In the face of George Mallory, the human, the debate over whether or not he summited Everest, becomes a detail at the end of his story, almost drowned in the depths and dimensions of his torrential life. I will conclude with the words of George’s beloved Ruth. To her it did not matter whether he made it to the top, “It is his life that I loved and love.”

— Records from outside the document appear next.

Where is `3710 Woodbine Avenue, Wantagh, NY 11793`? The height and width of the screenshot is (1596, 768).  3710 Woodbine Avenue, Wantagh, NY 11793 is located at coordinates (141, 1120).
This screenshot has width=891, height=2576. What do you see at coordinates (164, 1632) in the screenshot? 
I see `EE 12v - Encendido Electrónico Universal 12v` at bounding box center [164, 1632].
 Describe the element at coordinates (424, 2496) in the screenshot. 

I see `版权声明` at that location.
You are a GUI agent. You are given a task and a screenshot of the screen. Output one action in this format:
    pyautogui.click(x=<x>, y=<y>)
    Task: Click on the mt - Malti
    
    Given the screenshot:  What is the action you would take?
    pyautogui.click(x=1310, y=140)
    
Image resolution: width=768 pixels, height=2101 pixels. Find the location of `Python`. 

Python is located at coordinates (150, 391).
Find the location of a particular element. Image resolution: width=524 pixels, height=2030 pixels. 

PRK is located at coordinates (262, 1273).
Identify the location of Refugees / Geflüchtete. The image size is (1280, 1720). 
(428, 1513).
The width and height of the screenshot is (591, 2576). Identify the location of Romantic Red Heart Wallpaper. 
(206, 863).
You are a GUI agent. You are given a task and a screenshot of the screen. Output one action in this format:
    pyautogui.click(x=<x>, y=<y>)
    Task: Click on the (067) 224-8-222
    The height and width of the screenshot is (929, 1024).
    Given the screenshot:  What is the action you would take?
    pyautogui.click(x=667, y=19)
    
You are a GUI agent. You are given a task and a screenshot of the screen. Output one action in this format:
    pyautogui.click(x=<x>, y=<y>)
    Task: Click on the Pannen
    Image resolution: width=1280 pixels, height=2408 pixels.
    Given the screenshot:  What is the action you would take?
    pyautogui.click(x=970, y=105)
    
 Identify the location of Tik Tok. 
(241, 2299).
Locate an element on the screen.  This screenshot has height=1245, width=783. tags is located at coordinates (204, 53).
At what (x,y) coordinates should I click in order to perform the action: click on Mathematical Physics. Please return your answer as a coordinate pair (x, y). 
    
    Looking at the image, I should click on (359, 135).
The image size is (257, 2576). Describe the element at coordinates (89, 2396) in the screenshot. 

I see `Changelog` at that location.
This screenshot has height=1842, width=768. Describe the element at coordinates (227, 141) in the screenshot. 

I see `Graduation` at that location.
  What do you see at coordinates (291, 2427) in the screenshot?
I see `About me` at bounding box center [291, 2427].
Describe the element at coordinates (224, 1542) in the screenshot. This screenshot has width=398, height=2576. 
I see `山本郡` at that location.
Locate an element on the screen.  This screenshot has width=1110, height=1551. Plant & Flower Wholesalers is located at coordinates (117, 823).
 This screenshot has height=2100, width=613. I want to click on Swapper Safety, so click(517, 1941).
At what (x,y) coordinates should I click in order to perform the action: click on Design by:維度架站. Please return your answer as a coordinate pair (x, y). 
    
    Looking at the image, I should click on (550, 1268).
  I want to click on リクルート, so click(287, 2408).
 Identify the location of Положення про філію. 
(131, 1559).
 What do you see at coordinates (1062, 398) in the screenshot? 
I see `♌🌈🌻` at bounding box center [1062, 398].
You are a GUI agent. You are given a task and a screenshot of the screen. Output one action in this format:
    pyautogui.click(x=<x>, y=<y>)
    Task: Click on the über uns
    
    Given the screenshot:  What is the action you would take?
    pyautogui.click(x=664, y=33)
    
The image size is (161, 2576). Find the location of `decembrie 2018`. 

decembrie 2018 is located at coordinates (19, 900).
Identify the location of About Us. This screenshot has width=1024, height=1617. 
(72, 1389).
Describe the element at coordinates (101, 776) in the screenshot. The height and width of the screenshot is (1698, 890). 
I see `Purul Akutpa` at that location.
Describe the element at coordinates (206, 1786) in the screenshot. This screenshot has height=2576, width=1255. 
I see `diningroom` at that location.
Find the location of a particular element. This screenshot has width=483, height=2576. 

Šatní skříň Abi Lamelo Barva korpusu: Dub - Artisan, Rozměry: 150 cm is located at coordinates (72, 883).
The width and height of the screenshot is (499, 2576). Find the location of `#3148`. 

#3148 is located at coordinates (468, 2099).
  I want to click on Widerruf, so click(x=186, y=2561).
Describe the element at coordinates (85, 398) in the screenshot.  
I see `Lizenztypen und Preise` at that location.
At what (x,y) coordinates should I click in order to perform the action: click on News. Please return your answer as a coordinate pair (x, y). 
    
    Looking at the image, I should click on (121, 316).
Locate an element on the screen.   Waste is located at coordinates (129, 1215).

“The first question which you will ask and which I must try to answer is this, ‘What is the use of climbing Mount Everest ?’ and my answer must at once be, ‘It is no use’. There is not the slightest prospect of any gain whatsoever. Oh, we may learn a little about the behavior of the human body at high altitudes, and possibly medical men may turn our observation to some account for the purposes of aviation. But otherwise nothing will come of it. We shall not bring back a single bit of gold or silver, not a gem, nor any coal or iron. We shall not find a single foot of earth that can be planted with crops to raise food. It’s no use. So, if you cannot understand that there is something in man which responds to the challenge of this mountain and goes out to meet it, that the struggle is the struggle of life itself upward and forever upward, then you won’t see why we go. What we get from this adventure is just sheer joy. And joy is, after all, the end of life. We do not live to eat and make money. We eat and make money to be able to enjoy life. That is what life means and what life is for.” –George Herbert Leigh Mallory
If you would like to find out more about George I highly recommend reading The Wildest Dream by Peter and Leni Gillman and Climbing Everest by George Mallory. You are also welcome to borrow my copies (as long as I get them back, seeing as I am very attached to them!).